The Landcare movement is warning of an environmental crisis with climate change making it harder to complete projects or even access the areas that they are trying to rehabilitate.
Landcare groups say they still cannot get in to repair damage because access roads have not been re-opened in some areas affected by Black Summer fires two years ago.
And projects in south-east Queensland and the NSW Northern Rivers region that they have started have been "smashed" by recent floods.
Landcare led Bushfire Recovery Progam project manager Rowan Ewing said plants had only just gone in to some flooded sites.
"So they've lost weeks or months of work in revegetating important flooded areas," he said.
Australian Association of Bush Regenerators president Peter Dixon said he was seeing other problems such as landslides and the spread of weeds caused by the wet conditions.
"In some ecosystems too much rain might mean the seeds rot in the soil, or you're getting too much erosion," he said.
The challenge, according to Mr Ewing, was to adapt.
But he said the Landcare movement needed funding to figure out how to respond.
"We can't get moving quick enough ... but we need to understand the science of how to recover and rebuild those ecosystems, what species are going to grow where in five years, 10 years, 100 years."
In the last round of funding the organisation assessed 200 applications worth $21.5 million, but with just $14 million available they could only fund 111 projects.
Landcare Australia is currently negotiating a new three-year agreement with the federal government and is hoping for more money to meet the challenge.
Chairman Doug Humann said the recent State of the Environment report showed the climate was in crisis.
"We've known that for a long time, and we can talk about it openly now because there is a government that is determined to address those matters," Mr Humann said.
He said while the challenge was huge, he was excited about what Landcare could do to address the problems.
But others have warned the outlook is sobering.
Institute for Climate, Energy and Disaster Solutions director Mark Howden said while all the talk was about keeping the rise in temperature to one and a half degrees, in reality it was likely to be double that.
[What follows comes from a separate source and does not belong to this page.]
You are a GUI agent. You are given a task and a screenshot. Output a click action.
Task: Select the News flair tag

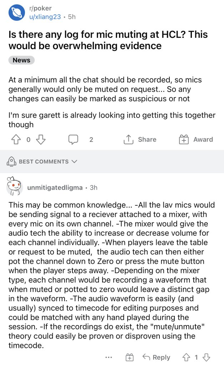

"We're not addressing our emissions like we need too ... so at the moment we're heading to three degrees which will bring significant issues across the globe," Professor Howden said.
Despite the failure to address emissions, he said Landcare was ideally placed to do something about the environmental crisis the rise was creating.
"Landcare is particularly interested in increasing carbon above ground and below, and that can increase productivity and increase ability to handle future climates that are hotter and drier," he said.
Editor's note 31/08/2022: This story has been amended to clarify that in the last round of funding the organisation assessed 200 applications worth $21.5 million, but with just $14 million available they could only fund 111 projects.